Importing needed libraries and changing the directory to the corpus directory to process them

In [9]:
from nltk.stem import PorterStemmer
from collections import Counter
from collections import OrderedDict
import os
import re
path = os.getcwd()
os.chdir("..")
#change to the corpus directory
path = 'corpus'
try:
    os.chdir(path)
except FileNotFoundError:
    print("Directory: {0} does not exist".format(path))
except NotADirectoryError:
    print("{0} is not a directory".format(path))
except PermissionError:
    print("You do not have permissions to change to {0}".format(path))


Creating mappings from files names to docIDs and vice-versa.  
Removing words such as: ACT 1, SCENE 1, redundant beginning metadata, single chars, punctuations.  
Splitting the whole data into tokens, and storing them as a dictionary with key as title and value as a list of tokens.  
Scanning the whole corpus, counting their frequencies, and removing top 30 most common words.
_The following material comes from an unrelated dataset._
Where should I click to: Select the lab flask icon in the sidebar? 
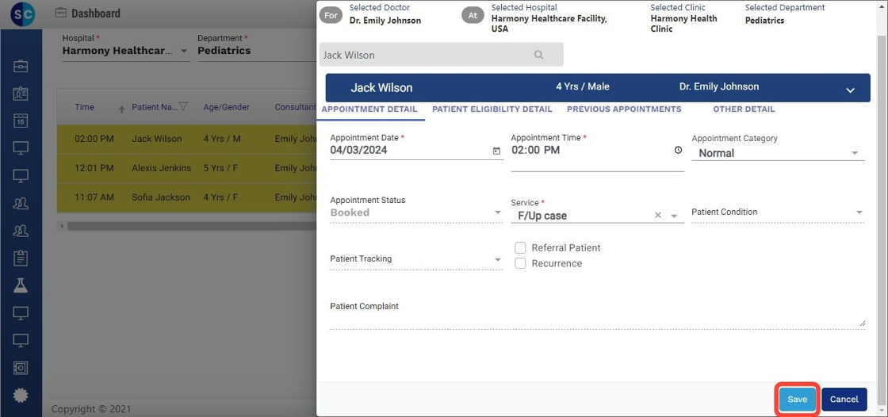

So this is corpus specific stopword removal.  

In [10]:
#Precrocessing part, we are doing only stopword removal, stemming, and spelling correction if possible.
#process each file and do basic tasks, such as
#counting all words, mapping filenames
numToTitle=[]
titleToNum={}
list_all_words=[]
mappings={}
i=0
for filename in os.listdir():
    file = open(filename)
    title = file.readline()
    title = title.strip()
    numToTitle.append(title)
    titleToNum[title]=i
    i = i+1
    
    #feed all text data into a list, and count frequencies
    data_raw = file.read()
    
    data_raw = re.sub('ACT\s[1-9]', '', data_raw)
    data_raw = re.sub('Scene\s[1-9]', '', data_raw)
    data_raw = re.sub('\r?\n+', ' ', data_raw)
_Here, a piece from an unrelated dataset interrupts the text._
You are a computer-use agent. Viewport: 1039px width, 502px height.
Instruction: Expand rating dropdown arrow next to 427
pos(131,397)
    temp_list = re.compile("=+").split(data_raw)
    full_data=""
    for partial_data in temp_list[3:len(temp_list)-1]:
        partial_data = re.sub('[^\w\s]', ' ', partial_data)
        partial_data = re.sub('\s+', ' ', partial_data)
        partial_data = re.sub('\s.\s', ' ', partial_data)
        partial_data = partial_data.lower()
        #at this point we have all the data extracted, cleaned
        #lowercase, no punctuation, no single characters
        full_data = full_data+partial_data

        #tokenizing the full text of this document
        tokenized_full_text = re.compile("\s").split(full_data)
    list_all_words += tokenized_full_text
    mappings[title] = tokenized_full_text

##30 most common words are removed as stopwords
freq = Counter(list_all_words)
stopwords=[]
for word, count in freq.most_common(30):
    stopwords.append(word)
#Now, we have the stopwords and our data with title in a dictionary
print("Stopwords removed:")
print(stopwords)

Stopwords removed:
['the', 'and', 'to', 'of', 'you', 'my', 'that', 'in', 'is', 'not', 'he', 'with', 'me', 'it', 'for', 'be', 'his', 'your', 'as', 'this', 'but', 'have', 'thou', 'him', 'will', 'so', 'what', 'her', 'all', 'do']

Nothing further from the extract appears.